What the task asks.
Please, starting at the line that contains "Click the 0.0758 answer label text", reproduce every line exactly until the records run out, skipping all pictures.

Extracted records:
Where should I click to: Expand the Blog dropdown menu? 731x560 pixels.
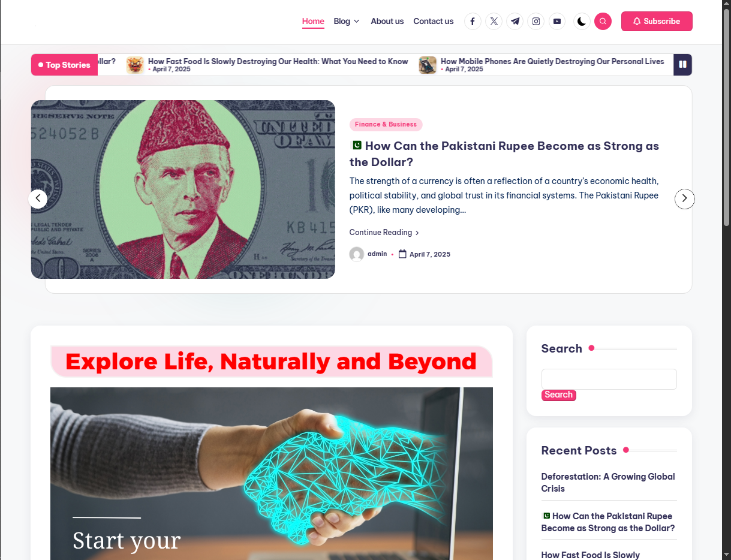(x=347, y=22)
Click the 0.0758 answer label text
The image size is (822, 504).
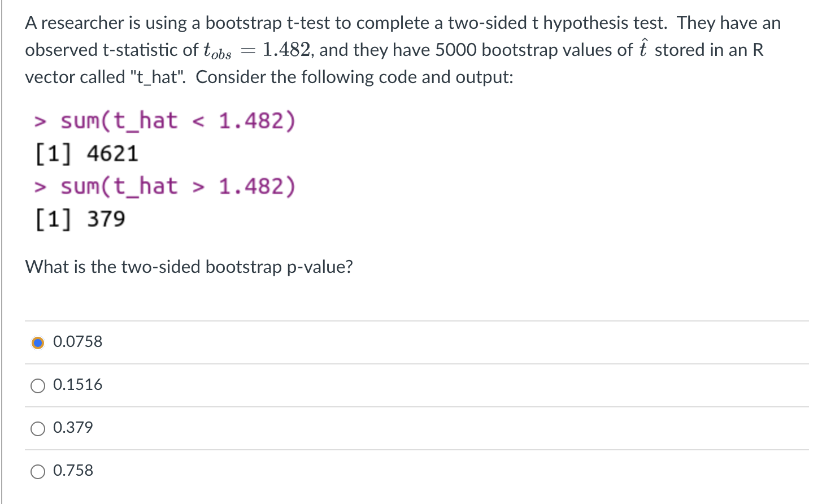77,342

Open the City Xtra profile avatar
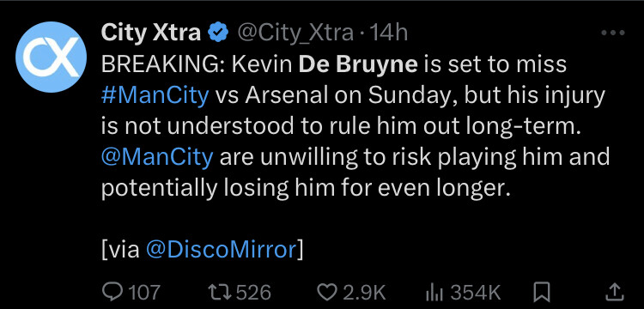click(51, 57)
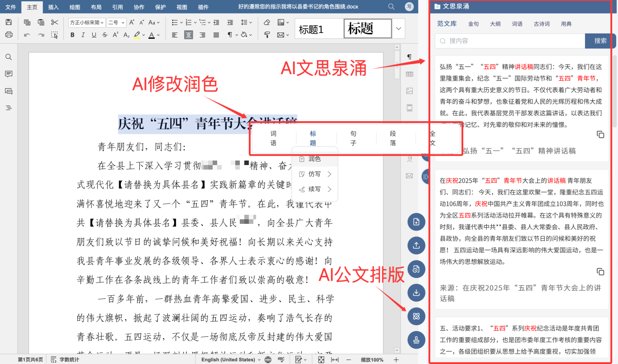Click the AI公文排版 atom icon button
This screenshot has width=618, height=364.
coord(416,316)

Written answer.
Click the 0.0758 answer label text
The image size is (822, 504).
77,342

Open the City Xtra profile avatar
click(51, 57)
Click the AI公文排版 atom icon button
This screenshot has width=618, height=364.
coord(416,316)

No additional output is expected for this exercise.